▸ Brief:
Repeat the lines of the items word for word, beginning with the line that contains "Click the Logout link text" and continuing through the end of the items, both ends included.

(Records for locating described items)
**********

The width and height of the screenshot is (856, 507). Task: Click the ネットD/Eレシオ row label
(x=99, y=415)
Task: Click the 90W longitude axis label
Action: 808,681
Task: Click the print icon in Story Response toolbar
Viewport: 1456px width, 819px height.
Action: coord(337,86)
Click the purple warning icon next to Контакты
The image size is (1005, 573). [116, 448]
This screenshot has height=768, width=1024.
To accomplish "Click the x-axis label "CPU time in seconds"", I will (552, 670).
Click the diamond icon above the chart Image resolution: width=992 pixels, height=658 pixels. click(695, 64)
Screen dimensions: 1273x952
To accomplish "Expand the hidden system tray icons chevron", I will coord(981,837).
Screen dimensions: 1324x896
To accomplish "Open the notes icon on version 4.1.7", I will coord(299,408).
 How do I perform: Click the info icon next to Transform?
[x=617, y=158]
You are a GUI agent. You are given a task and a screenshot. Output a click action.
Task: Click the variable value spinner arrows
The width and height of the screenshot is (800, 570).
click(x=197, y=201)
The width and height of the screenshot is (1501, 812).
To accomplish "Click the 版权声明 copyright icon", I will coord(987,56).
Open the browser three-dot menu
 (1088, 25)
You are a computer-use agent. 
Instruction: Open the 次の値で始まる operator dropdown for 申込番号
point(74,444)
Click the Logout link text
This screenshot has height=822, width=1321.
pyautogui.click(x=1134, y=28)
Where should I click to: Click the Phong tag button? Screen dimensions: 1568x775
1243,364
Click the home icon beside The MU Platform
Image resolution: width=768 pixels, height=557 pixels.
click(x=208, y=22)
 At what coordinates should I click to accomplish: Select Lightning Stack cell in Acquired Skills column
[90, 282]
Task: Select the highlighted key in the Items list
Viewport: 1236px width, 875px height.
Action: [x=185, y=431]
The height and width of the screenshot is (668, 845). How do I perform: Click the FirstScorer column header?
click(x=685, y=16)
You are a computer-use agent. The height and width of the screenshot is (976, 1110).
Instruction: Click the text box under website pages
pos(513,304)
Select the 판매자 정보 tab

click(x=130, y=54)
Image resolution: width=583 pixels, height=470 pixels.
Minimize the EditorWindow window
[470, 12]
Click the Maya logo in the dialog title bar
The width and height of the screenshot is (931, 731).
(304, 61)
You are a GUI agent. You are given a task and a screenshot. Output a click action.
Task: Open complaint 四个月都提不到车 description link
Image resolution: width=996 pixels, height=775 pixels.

**********

▸ Worked solution:
Click the Logout link text
This screenshot has height=822, width=1321.
pyautogui.click(x=1134, y=28)
Where should I click to: Click the Phong tag button? Screen dimensions: 1568x775
1243,364
Click the home icon beside The MU Platform
Image resolution: width=768 pixels, height=557 pixels.
click(x=208, y=22)
 At what coordinates should I click to accomplish: Select Lightning Stack cell in Acquired Skills column
[90, 282]
Task: Select the highlighted key in the Items list
Viewport: 1236px width, 875px height.
Action: [x=185, y=431]
The height and width of the screenshot is (668, 845). How do I perform: Click the FirstScorer column header?
click(x=685, y=16)
You are a computer-use agent. The height and width of the screenshot is (976, 1110).
Instruction: Click the text box under website pages
pos(513,304)
Select the 판매자 정보 tab

click(x=130, y=54)
Image resolution: width=583 pixels, height=470 pixels.
Minimize the EditorWindow window
[470, 12]
Click the Maya logo in the dialog title bar
The width and height of the screenshot is (931, 731).
(304, 61)
You are a GUI agent. You are given a task and a screenshot. Output a click action.
Task: Open complaint 四个月都提不到车 description link
Image resolution: width=996 pixels, height=775 pixels.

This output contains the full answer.